Spring Yard Work
By Mazin B. Qumsiyeh 5/13/01
Saturday was a beautiful spring day in New England and it was time to do some yard work. Working in the yard provides one of those rare moments when humans feel at ease with themselves. Intentionally not wearing gloves while getting ourselves dirty is a therapeutic gesture that brings our bare hands and souls in touch with the plants, soil, rocks, and water. There is something uniquely spiritual and yet uniquely primeval in our love of getting our hands into the earth. Biologists tell us that it is a connection to the part of us humans that we never lost: the hunter-gatherer later become farmer.
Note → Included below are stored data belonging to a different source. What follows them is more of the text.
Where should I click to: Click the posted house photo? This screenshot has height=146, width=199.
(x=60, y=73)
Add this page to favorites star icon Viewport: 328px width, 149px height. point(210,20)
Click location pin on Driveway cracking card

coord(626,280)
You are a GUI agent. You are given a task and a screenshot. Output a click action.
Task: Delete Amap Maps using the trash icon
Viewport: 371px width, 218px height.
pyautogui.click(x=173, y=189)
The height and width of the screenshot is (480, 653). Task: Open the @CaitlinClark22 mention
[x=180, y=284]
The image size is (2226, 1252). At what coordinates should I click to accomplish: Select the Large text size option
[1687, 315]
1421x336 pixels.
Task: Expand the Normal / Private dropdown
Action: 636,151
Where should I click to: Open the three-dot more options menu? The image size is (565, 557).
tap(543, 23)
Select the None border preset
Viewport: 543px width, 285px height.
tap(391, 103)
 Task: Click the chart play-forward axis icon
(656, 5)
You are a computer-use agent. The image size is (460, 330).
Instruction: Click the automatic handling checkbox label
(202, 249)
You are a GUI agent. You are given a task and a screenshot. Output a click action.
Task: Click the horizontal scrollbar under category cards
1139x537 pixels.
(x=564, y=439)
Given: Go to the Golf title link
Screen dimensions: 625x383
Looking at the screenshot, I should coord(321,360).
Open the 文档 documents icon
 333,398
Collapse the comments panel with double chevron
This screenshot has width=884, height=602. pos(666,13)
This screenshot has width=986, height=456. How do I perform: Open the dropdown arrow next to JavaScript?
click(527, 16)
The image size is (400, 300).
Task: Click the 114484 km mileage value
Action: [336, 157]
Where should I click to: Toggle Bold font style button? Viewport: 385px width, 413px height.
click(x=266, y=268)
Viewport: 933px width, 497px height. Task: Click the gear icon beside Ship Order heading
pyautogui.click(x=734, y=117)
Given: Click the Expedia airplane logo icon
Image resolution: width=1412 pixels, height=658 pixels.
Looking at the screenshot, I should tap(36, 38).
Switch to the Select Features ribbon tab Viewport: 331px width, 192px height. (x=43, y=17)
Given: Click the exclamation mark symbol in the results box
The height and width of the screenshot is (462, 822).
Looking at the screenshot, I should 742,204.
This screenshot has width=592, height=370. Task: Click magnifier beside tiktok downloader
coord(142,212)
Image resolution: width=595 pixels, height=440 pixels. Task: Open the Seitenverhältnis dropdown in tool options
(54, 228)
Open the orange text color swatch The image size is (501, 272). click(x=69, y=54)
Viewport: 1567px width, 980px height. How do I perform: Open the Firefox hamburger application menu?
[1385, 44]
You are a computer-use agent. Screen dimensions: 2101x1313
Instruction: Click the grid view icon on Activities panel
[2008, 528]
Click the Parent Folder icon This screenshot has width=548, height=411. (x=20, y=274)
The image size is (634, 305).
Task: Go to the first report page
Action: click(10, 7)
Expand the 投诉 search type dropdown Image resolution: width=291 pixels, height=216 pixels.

A hundred thousand years of evolution is reasoned to be more powerful than a lifelong incubation in these technological schools and in our rat-race of work and more work.
For a Palestinian, this connection to earth is even more ingrained and is part of the fabric of what makes us who we are. The whole culturehas been imbued with an agrarian terminology and instinct. 53 years of living as refugees has not obliterated nor diminished this instinct. How else could one explain that most if not all Palestinians try to grow at least some herbs on their window sills. Many go to elaborate length to recreate some element of their lost village life in their urban environment. What they grow is usually the same, a few herbs such as
thyme, mint, basil, and parsley, and such vegetable as tomatoes and squash. My brother in a warmer climate is able to do even more and have a few trees to remind him of home (Figs, Apples, Loquots). He is really going all out. These attempts such as my own are usually very feeble and ineffective. For the time and money you spend, you could certainly buy lots of produce in your local supermarket. How else would I justify my careful guarding of a few basil plants, bringing them inside during the winter, spending electricity to keep them bathed in artificial light and heat. How else indeed when I could simply buy a bunch of basil leaves for $1.99 or a basil plant for $1.69 in HomeDepot whenever I want to. No matter how feeble or elaborate, there is logic to this madness.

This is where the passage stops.